▶ _Recorded data_
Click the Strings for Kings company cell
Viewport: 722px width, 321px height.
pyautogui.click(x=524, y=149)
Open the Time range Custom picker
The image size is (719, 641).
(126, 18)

▶ _Task description_
Please write out the listing above line for line, changing nothing.

▶ _Worked solution_
Click the Strings for Kings company cell
Viewport: 722px width, 321px height.
pyautogui.click(x=524, y=149)
Open the Time range Custom picker
The image size is (719, 641).
(126, 18)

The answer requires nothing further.